I agree. The most direct reference is clearly Say Anything. The more classical references are fine to include, but given that there's no detail particularly linking them to the comic, they should be de-emphasized in favor of the movie.- jerodast (talk) 23:35, 30 March 2015 (UTC)
I agree as well. The direct reference is to the film. The film references the play. This should be changed.Flewk (talk) 11:02, 25 December 2015 (UTC)

I think this comic should refer to the male character as "Rob", since it seems from other comics (e.g. 716: Time Machine and 782: Desecration) that Rob and Megan have a close and possibly romantic relationship. See here for more discussion on this topic. Djbrasier (talk) 13:37, 13 March 2015 (UTC)

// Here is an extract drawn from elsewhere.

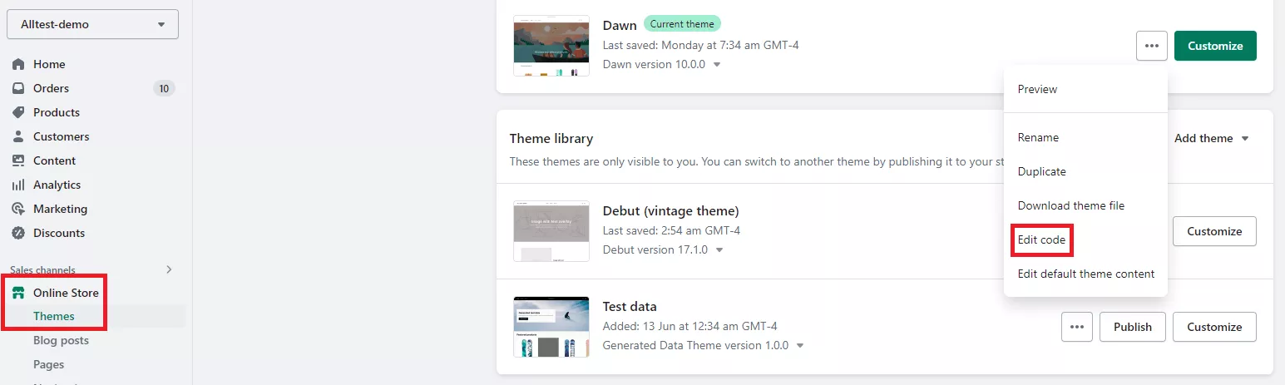
Task: Expand the Dawn version 10.0.0 dropdown
Action: tap(717, 64)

I disagree. In none of the comics where Megan is named has Rob been named as well. So there is no indication that they are the same. Most of the time Megan and Cueball are not "named" character. In a few (three?) Megan is used for the xkcd Megan. And out of almost a 1000 cases Cueball has only been named Rob in 9. In a few of these he is together with the xkcd Megan. Viac versa in the three with Megans name, Cueball is also there, but then he is not named Rob. --Kynde (talk) 13:15, 15 March 2015 (UTC)
I think the name Rob should only be used when the comic specifically mentions the name, Cueball for every other generic stickman.--17jiangz1 (talk) 11:22, 10 April 2015 (UTC)

I think we need to make a distinction: the term "character" can refer to either a stick figure with distinguishing features (e.g. Black Hat, Cueball), or a real (or fictional person) which such a figure often represents (e.g. Randall, Rob). This distinction is often blurred, for example Megan is both a stick figure and a person. Hopefully this will help clear up some confusion! Richmond tudor (talk) 01:57, 16 March 2015 (UTC)

This conversation is occurring elsewhere, please weigh in here. Djbrasier (talk) 01:34, 31 March 2015 (UTC)

The joke gets referenced again in the first image's mouse-over text in this article. 22:45, 31 May 2015 (UTC)

Whoever wrote that part about Romeo beneath Juliet's balcony is confused about what is going on in that scene. 01:39, 20 November 2019 (UTC)

I feel like the explanation doesn't sufficiently explain. I don't understand the significance (humor?) of the specific song being played. If anyone can clarify, it would be appreciated.